Muis übt Fundamentalkritik an der Verwaltungskultur und dem Rechnungsprüfungssystem der EU-Kommission. Alle bisherigen Reformbemühungen hält er für Kosmetik. „Man kann immer neue Kontrollen einführen und immer neue Verwaltungsvorschriften erfinden – das ändert nichts am Grundproblem.“ Muis sieht den einzigen Ausweg in einem völlig neuen Aufbau des EU-Verwaltungsapparats. Jeder Abteilungsleiter müsse für seine Ausgaben gerade stehen.
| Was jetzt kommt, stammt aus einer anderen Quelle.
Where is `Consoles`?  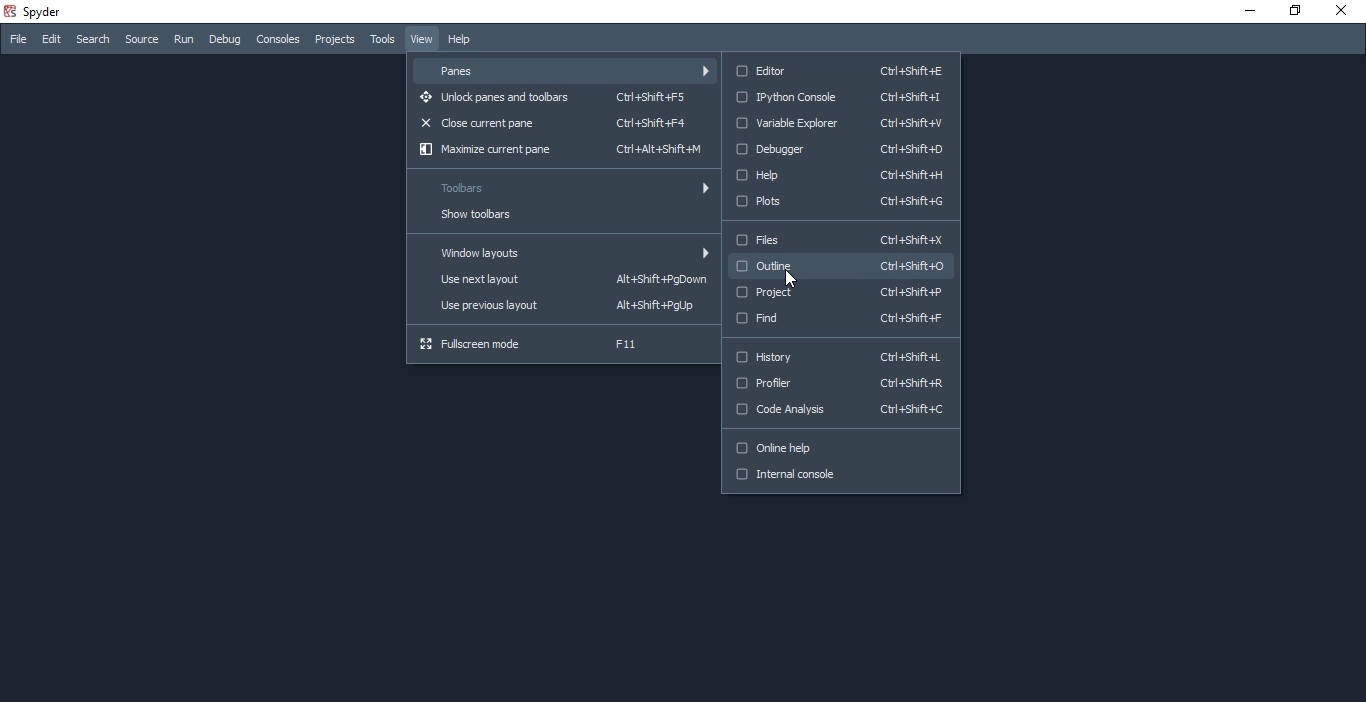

Die Kontrolleure dürften nicht den gleichen Chef haben wie die Kontrollierten. Es müsse einen grundlegenden Wertewandel bei den Beamten geben – hin zu Eigenverantwortung, Informationsaustausch und Transparenz.

Auf die Frage der Abgeordneten, wer politisch für das Eurostat-Debakel verantwortlich sei, antwortete Muis nicht. Sein Auftrag sei nur gewesen, die 400 externen Verträge der Kommission in den Jahren 1999 bis 2002 zu überprüfen. Mit den Tretminen, die nach seiner Überzeugung in allen Abteilungen schlummern, wird er sich nicht mehr befassen müssen. Muis hat seinen Vertrag vorzeitig gekündigt und verlässt die reformbedürftige EU-Kommission im nächsten Frühjahr.